The randomized study will evaluate the safety and efficacy of the
SurVeil DCB compared with a commercially available DCB in treating
peripheral artery disease (PAD) in the upper leg. The results of
the trial will also include long-term, patient-level data out to
five years.
“I am excited about the potential of the SurVeil DCB to improve
the treatment of PAD,” said Professor Marianne Brodmann, a
TRANSCEND Principal Investigator and the trial’s leading enroller
with 44 randomizations. “Our focus now shifts to follow-up and
monitoring of these patients and the collection of high-quality
data.”
"Completing enrollment in the TRANSCEND trial marks an important
milestone and brings us one step closer to bringing this
next-generation treatment to PAD patients,” said Gary Maharaj,
Surmodics' president and chief executive officer. “I would like to
thank our Principal Investigators—Dr. Kenneth Rosenfield, Professor
Marianne Brodmann and Dr. William Gray—our trial advisor, Dr. Peter
Schneider, and the entire Steering Committee for their leadership
and guidance, all our investigators, support teams and,
importantly, the patients we enrolled. Without their participation,
we wouldn’t be here today.”
In February 2018, Surmodics entered into an agreement with
Abbott (NYSE: ABT) that provided Abbott with exclusive worldwide
commercialization rights for the SurVeil DCB. Pursuant to the terms
of the agreement, Surmodics received a $25 million upfront payment
and will receive a $10 million milestone payment in connection with
the completion of patient enrollment in the TRANSCEND trial.
Approximately $5 million from this milestone payment will be
recognized as revenue in the Company’s fiscal fourth quarter.
Surmodics may earn an additional $57 million for other various
product development milestones.
Upon the regulatory approval of the device, Surmodics will be
responsible for manufacturing clinical and commercial quantities of
the product and will realize revenue from product sales to Abbott
as well as a share of profits resulting from sales to third
parties.
2019 Guidance Update With the completion of this
milestone, Surmodics now expects fiscal 2019 revenue to be in a
range of $97.0 million to $99.0 million, this compares to the
Company’s previous expected revenue range of $92.0 to $94.0
million. Surmodics is also increasing fiscal 2019 diluted GAAP EPS
guidance to a range of $0.52 to $0.60 per share, compared with the
Company’s previous expectations of $0.24 to $0.32 per share.

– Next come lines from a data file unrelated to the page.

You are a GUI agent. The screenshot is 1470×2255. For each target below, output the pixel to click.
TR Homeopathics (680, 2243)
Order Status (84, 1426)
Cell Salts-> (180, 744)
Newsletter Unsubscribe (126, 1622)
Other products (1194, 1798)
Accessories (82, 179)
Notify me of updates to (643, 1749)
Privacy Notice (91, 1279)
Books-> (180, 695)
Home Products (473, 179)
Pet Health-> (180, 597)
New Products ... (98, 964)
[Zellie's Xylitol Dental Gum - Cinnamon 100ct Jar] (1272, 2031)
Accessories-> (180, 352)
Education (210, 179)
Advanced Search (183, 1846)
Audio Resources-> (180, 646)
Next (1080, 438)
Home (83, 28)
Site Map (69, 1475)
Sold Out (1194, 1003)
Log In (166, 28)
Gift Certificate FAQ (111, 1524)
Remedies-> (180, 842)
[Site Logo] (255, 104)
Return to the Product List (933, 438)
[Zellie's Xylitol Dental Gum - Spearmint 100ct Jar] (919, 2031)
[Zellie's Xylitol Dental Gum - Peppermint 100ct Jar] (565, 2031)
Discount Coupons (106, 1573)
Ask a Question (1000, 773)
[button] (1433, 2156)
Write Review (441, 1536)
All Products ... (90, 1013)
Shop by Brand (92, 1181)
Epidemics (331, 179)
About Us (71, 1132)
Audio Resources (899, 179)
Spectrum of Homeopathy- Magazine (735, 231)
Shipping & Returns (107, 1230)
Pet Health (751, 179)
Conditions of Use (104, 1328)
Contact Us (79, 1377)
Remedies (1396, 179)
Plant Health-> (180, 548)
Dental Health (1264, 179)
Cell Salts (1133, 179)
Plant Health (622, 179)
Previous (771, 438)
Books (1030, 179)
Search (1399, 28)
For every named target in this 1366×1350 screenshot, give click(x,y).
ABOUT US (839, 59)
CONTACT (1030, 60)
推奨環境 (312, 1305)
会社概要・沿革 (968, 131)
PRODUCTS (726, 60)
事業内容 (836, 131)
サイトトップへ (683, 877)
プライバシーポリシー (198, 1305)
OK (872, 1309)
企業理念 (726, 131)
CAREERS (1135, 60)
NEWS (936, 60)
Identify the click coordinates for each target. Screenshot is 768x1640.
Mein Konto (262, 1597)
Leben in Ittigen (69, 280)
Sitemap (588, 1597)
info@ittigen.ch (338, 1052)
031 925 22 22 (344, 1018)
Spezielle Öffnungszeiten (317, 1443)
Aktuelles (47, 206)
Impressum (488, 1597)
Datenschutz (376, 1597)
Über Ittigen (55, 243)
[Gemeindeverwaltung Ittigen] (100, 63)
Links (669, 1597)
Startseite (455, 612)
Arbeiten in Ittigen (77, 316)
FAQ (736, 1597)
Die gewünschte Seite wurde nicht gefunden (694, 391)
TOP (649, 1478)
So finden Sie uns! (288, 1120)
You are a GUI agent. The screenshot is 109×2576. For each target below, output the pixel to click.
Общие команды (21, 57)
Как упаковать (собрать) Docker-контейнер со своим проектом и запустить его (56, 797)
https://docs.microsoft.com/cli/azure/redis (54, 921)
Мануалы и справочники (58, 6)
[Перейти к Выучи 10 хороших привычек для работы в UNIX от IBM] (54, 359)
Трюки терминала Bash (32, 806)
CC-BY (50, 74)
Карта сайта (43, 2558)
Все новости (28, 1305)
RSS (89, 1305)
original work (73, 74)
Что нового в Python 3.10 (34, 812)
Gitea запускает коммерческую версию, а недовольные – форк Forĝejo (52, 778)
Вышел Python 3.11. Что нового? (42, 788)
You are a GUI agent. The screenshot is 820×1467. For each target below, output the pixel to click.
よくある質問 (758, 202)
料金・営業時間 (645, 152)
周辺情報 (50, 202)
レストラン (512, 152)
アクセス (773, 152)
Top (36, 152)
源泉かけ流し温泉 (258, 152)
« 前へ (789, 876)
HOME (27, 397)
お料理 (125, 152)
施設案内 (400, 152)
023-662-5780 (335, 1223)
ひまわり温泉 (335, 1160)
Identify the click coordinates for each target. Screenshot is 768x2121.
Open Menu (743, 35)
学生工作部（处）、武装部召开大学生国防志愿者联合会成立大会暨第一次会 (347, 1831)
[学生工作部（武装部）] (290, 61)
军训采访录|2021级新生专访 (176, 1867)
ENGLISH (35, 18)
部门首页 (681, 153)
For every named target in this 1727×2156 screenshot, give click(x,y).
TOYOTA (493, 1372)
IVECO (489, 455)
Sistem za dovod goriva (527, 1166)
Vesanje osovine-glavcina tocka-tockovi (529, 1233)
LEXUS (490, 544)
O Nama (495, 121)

Diluted non-GAAP EPS is now expected to be in the range of $0.69 to
$0.77 per share, compared with previous expectations of $0.41 to
$0.49 per share.
About PAD PAD is a serious and often underdiagnosed
circulatory condition caused by a build-up of arterial plaque, most
commonly in the legs. Drug-coated balloons are recognized as an
important treatment option in treating PAD, which affects an
estimated 200 million people worldwide.1 Between 12-20 percent of
Americans over 60 years old have PAD.2 PAD increases risk of
coronary artery disease, heart attack and stroke, and can impair
the ability to walk. If left untreated, PAD can lead to gangrene
and limb amputation.3
About the SurVeil™ DCB The SurVeil DCB includes a
proprietary drug-excipient formulation for a durable balloon
coating and is manufactured using an innovative process to improve
coating uniformity. Pre-clinical data have shown a more evenly
transferred and durable drug effect, and lower incidence of
downstream drug particles compared to the control drug-coated
balloon.4 The design of the SurVeil drug-coated balloon reflects
Surmodics' industry leadership in the development of surface
technology for vascular medical devices. The SurVeil DCB is not
available for sale anywhere in the world and is for investigational
use only.
About Surmodics, Inc. Surmodics is the global leader in
surface modification technologies for intravascular medical devices
and a leading provider of chemical components for in vitro
diagnostic (IVD) immunoassay tests and microarrays. Surmodics is
pursuing highly differentiated whole-product solutions that are
designed to address unmet clinical needs for its medical device
customers and engineered to the most demanding requirements. This
key growth strategy leverages the combination of the Company’s
expertise in proprietary surface technologies, along with enhanced
device design, development and manufacturing capabilities. The
Company mission remains to improve the detection and treatment of
disease. Surmodics is headquartered in Eden Prairie, Minnesota. For
more information, visit www.surmodics.com. The content of Surmodics
website is not part of this press release or part of any filings
that the company makes with the SEC.
Safe Harbor for Forward-Looking Statements This press
release contains forward-looking statements. Statements that are
not historical or current facts, including certain statements about
beliefs and expectations regarding the SurVeil DCB and the
TRANSCEND clinical trial, are forward-looking statements.
Forward-looking statements involve inherent risks and
uncertainties, and important factors could cause actual results to
differ materially from those anticipated, including (1) our ability
to successfully obtain regulatory approval for and commercialize
our SurVeil DCB; and (2) the factors identified under “Risk
Factors” in Part I, Item 1A of our Annual Report on Form 10-K for
the fiscal year ended September 30, 2018, and updated in our
subsequent reports filed with the SEC. These reports are available
in the Investors section of our website at www.surmodics.com and at
the SEC website at www.sec.gov. Forward-looking statements speak
only as of the date they are made, and we undertake no obligation
to update them in light of new information or future events.
References:
- Fowkes FGR, et al. Lancet 2013, 382(9901):1329-1340.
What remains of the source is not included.